L’idea alla base delle sei composizioni è interamente racchiusa nel titolo dell’album e nell’immagine di copertina: l’errore, l’interferenza accolta quale innesco dell’inatteso capace di squarciare l’anelito alla perfezione e aprire verso nuovi orizzonti. Nella foto come nella pratica sonora tale operazione porta a uno slittamento del dato oggettivo, decostruito e manipolato per assumere una forma nuova con cui espandere un immaginario altrimenti bloccato. Alle trame nitide del violoncello si sommano e stratificano frequenze trasfigurate dello stesso strumento, nonché pulsazioni, live electronics, field recordings, loop e modulazioni vocali.

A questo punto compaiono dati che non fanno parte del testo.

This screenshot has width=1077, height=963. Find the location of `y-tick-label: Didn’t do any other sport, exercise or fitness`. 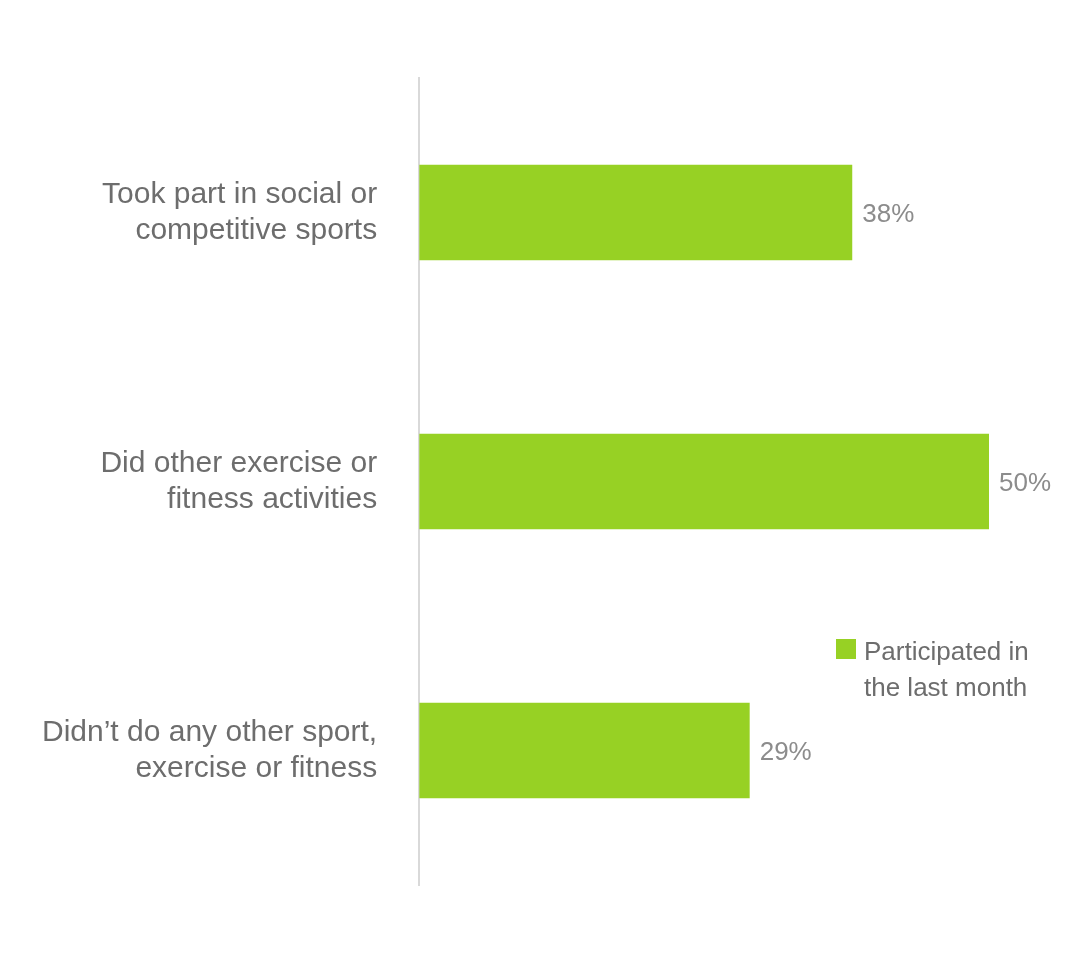

y-tick-label: Didn’t do any other sport, exercise or fitness is located at coordinates (210, 748).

Nella prima parte del lavoro questo denso intreccio conduce – soprattutto nell’iniziale “Gugaku” – alla formulazione di derive dall’eco siderale, che nello sviluppo al tempo stesso onirico e materico rimandano a quel piccolo capolavoro che è Comet’s Coma di Aaron Martin. Pur mantenendo una profonda coesione, il percorso non si mantiene stabile e la spirale convulsa di sorgenti cangianti da cui ha origine “Data Transfer” lo rivela con forza. Da qui in avanti l’atmosfera scivola verso un paesaggio sonoro più cupo, fatto di movenze lente e battiti. Il tono crepuscolare che ne deriva rimanda alle strutture più inquiete di Julia Kent e nei frangenti più ruvidi al pathos dissonante della Mariel Roberts di “Armament”.

Quello dipinto è un universo indomito, in cui ogni idea musicale trova la giusta collocazione costruendo un viaggio aurale complesso ma sempre coerente, dal quale si evince a pieno quanto potenziale sia in gioco, materia creativa che certamente si lascerà ammirare in ulteriori, ammalianti tracciati elettroacustici.